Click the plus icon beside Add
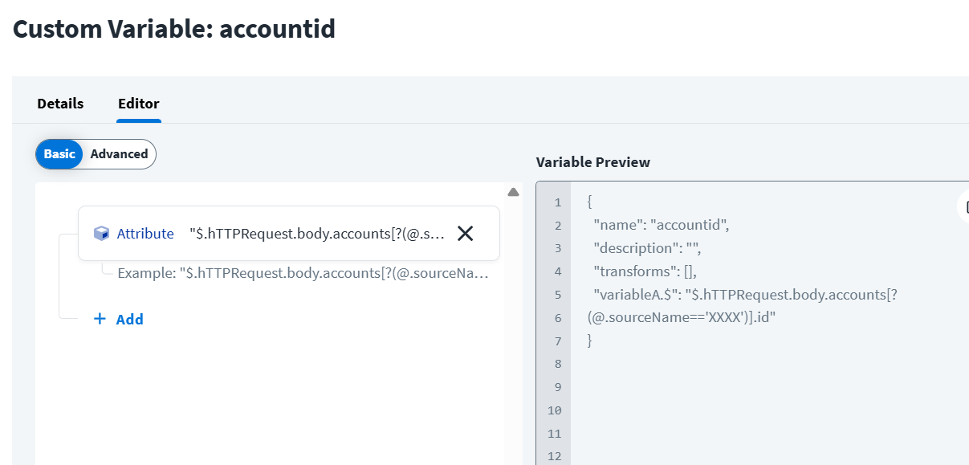pos(100,319)
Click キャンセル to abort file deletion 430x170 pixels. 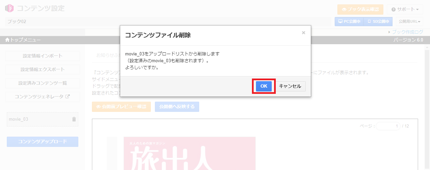pos(290,86)
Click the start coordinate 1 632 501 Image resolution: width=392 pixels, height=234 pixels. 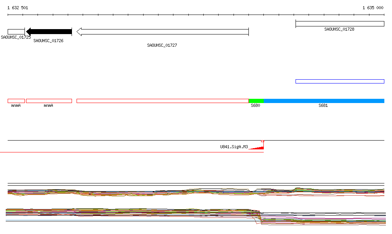click(x=18, y=8)
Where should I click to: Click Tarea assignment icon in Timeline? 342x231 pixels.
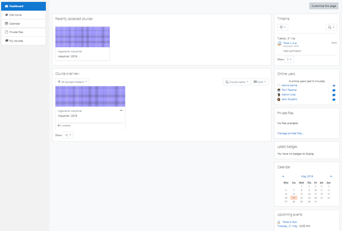click(x=279, y=43)
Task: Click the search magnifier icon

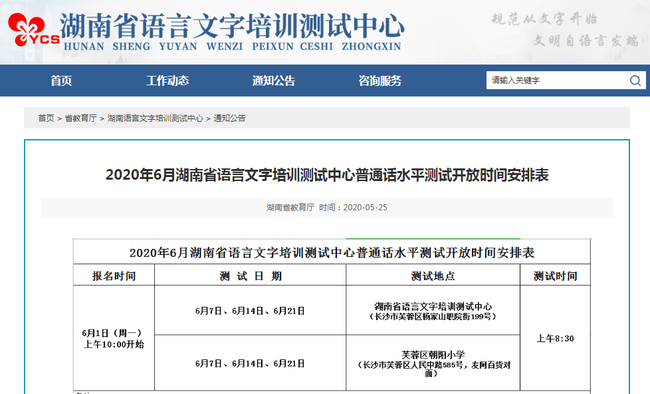Action: click(x=636, y=80)
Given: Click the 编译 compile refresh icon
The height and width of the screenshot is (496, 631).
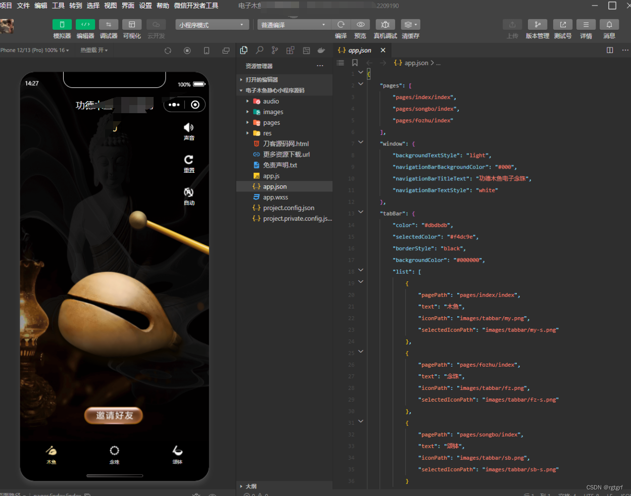Looking at the screenshot, I should pyautogui.click(x=341, y=25).
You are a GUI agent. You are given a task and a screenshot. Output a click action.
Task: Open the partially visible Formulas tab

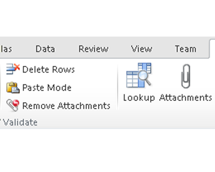tap(6, 49)
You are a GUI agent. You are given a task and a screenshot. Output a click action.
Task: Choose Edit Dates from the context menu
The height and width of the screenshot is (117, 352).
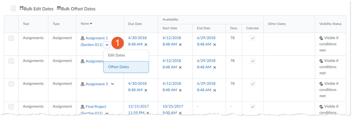(116, 55)
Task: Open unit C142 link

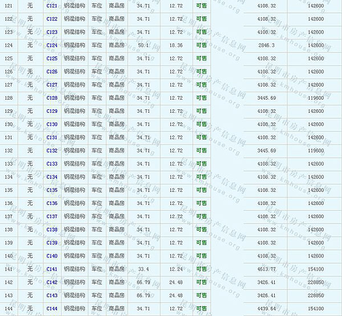Action: (52, 282)
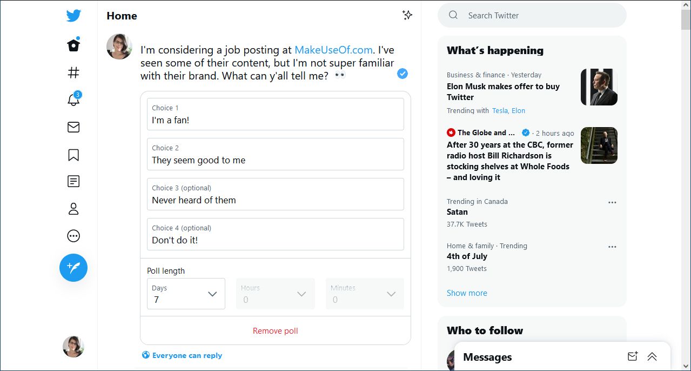Open the Home feed icon
Image resolution: width=691 pixels, height=371 pixels.
pyautogui.click(x=73, y=44)
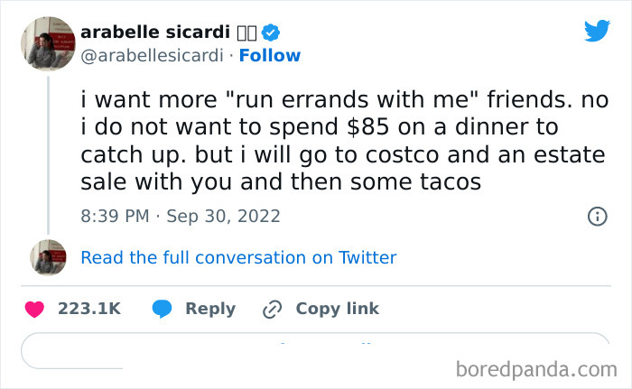Click the heart like icon
This screenshot has width=632, height=389.
pyautogui.click(x=34, y=309)
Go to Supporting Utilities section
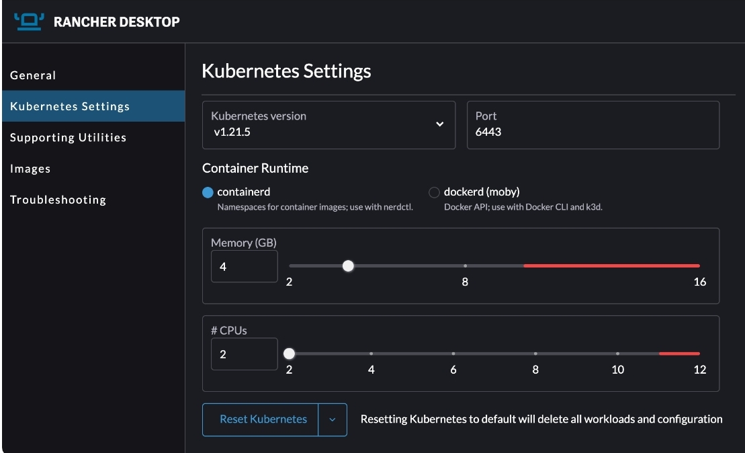 (68, 137)
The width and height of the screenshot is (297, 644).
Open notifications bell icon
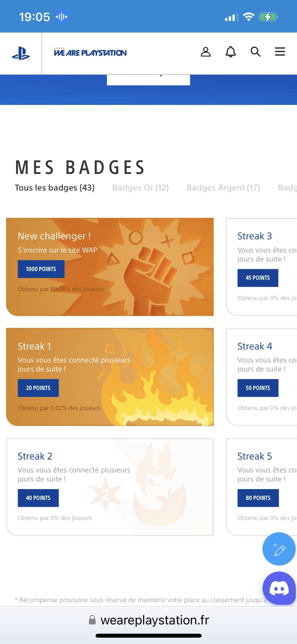click(230, 52)
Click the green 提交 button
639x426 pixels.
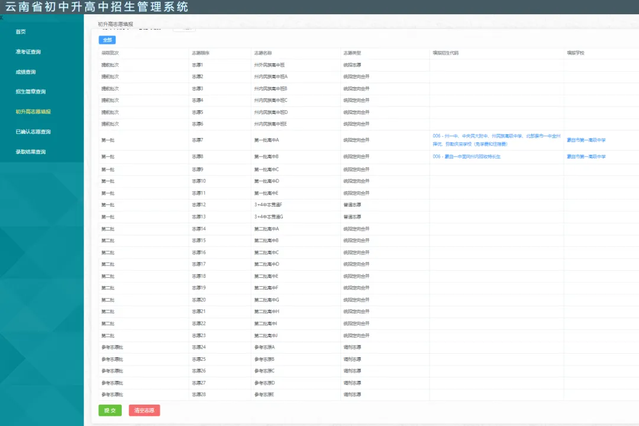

****************************************

Task to carry out:
Reproduce the lines from the one with "Open notifications bell icon" through the end of the data, keeping both end lines, adding nothing, and dropping any pictures.

Solution:
Open notifications bell icon
click(230, 52)
Click the green 提交 button
639x426 pixels.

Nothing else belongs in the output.